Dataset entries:
"""
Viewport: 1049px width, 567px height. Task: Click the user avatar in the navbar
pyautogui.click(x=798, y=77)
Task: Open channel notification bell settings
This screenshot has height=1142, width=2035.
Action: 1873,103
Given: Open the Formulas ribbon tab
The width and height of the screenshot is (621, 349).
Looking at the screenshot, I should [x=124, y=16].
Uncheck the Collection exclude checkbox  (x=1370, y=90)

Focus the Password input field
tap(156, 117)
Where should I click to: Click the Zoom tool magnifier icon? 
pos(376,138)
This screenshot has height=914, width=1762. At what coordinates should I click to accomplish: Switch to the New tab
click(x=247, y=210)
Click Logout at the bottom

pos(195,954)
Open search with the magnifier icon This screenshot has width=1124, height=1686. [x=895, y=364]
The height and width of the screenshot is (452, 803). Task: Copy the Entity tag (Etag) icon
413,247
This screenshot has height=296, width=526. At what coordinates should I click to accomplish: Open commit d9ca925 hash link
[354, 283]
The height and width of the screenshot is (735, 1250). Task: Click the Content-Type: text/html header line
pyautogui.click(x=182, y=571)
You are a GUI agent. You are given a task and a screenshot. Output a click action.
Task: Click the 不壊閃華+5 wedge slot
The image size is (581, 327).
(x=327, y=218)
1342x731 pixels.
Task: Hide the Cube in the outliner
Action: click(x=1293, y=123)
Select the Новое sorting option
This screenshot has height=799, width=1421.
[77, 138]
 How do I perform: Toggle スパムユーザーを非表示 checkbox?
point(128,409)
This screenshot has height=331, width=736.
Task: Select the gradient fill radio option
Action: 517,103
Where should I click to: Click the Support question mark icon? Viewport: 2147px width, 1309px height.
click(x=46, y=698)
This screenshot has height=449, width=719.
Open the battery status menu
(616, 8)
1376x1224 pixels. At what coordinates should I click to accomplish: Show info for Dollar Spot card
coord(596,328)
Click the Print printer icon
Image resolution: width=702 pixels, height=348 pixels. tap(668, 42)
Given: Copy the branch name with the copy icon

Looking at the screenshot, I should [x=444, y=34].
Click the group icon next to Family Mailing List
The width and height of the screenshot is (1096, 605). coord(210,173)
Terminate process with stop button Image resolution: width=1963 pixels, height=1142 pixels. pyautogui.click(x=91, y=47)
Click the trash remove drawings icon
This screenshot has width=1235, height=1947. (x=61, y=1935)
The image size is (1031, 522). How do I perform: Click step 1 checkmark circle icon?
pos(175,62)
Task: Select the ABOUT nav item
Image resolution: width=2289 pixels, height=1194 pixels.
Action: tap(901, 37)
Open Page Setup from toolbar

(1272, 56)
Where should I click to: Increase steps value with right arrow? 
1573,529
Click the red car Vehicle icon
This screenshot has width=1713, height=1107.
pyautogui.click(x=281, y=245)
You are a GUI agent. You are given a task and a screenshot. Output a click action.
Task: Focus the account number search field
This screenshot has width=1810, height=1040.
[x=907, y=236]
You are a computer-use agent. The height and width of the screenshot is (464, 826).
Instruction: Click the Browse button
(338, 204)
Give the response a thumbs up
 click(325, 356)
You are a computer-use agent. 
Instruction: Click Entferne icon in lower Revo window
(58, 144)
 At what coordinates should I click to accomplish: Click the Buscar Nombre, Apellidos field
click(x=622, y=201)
"""
== Brief ==
Restate each line of the records above without any deviation.

== Solution below ==
Viewport: 1049px width, 567px height. Task: Click the user avatar in the navbar
pyautogui.click(x=798, y=77)
Task: Open channel notification bell settings
This screenshot has height=1142, width=2035.
Action: 1873,103
Given: Open the Formulas ribbon tab
The width and height of the screenshot is (621, 349).
Looking at the screenshot, I should [x=124, y=16].
Uncheck the Collection exclude checkbox  (x=1370, y=90)

Focus the Password input field
tap(156, 117)
Where should I click to: Click the Zoom tool magnifier icon? 
pos(376,138)
This screenshot has height=914, width=1762. At what coordinates should I click to accomplish: Switch to the New tab
click(x=247, y=210)
Click Logout at the bottom

pos(195,954)
Open search with the magnifier icon This screenshot has width=1124, height=1686. [x=895, y=364]
The height and width of the screenshot is (452, 803). Task: Copy the Entity tag (Etag) icon
413,247
This screenshot has height=296, width=526. At what coordinates should I click to accomplish: Open commit d9ca925 hash link
[354, 283]
The height and width of the screenshot is (735, 1250). Task: Click the Content-Type: text/html header line
pyautogui.click(x=182, y=571)
You are a GUI agent. You are given a task and a screenshot. Output a click action.
Task: Click the 不壊閃華+5 wedge slot
The image size is (581, 327).
(x=327, y=218)
1342x731 pixels.
Task: Hide the Cube in the outliner
Action: click(x=1293, y=123)
Select the Новое sorting option
This screenshot has height=799, width=1421.
[77, 138]
 How do I perform: Toggle スパムユーザーを非表示 checkbox?
point(128,409)
This screenshot has height=331, width=736.
Task: Select the gradient fill radio option
Action: 517,103
Where should I click to: Click the Support question mark icon? Viewport: 2147px width, 1309px height.
click(x=46, y=698)
This screenshot has height=449, width=719.
Open the battery status menu
(616, 8)
1376x1224 pixels. At what coordinates should I click to accomplish: Show info for Dollar Spot card
coord(596,328)
Click the Print printer icon
Image resolution: width=702 pixels, height=348 pixels. tap(668, 42)
Given: Copy the branch name with the copy icon

Looking at the screenshot, I should [x=444, y=34].
Click the group icon next to Family Mailing List
The width and height of the screenshot is (1096, 605). coord(210,173)
Terminate process with stop button Image resolution: width=1963 pixels, height=1142 pixels. pyautogui.click(x=91, y=47)
Click the trash remove drawings icon
This screenshot has width=1235, height=1947. (x=61, y=1935)
The image size is (1031, 522). How do I perform: Click step 1 checkmark circle icon?
pos(175,62)
Task: Select the ABOUT nav item
Image resolution: width=2289 pixels, height=1194 pixels.
Action: tap(901, 37)
Open Page Setup from toolbar

(1272, 56)
Where should I click to: Increase steps value with right arrow? 
1573,529
Click the red car Vehicle icon
This screenshot has width=1713, height=1107.
pyautogui.click(x=281, y=245)
You are a GUI agent. You are given a task and a screenshot. Output a click action.
Task: Focus the account number search field
This screenshot has width=1810, height=1040.
[x=907, y=236]
You are a computer-use agent. The height and width of the screenshot is (464, 826).
Instruction: Click the Browse button
(338, 204)
Give the response a thumbs up
 click(325, 356)
You are a computer-use agent. 
Instruction: Click Entferne icon in lower Revo window
(58, 144)
 At what coordinates should I click to accomplish: Click the Buscar Nombre, Apellidos field
click(x=622, y=201)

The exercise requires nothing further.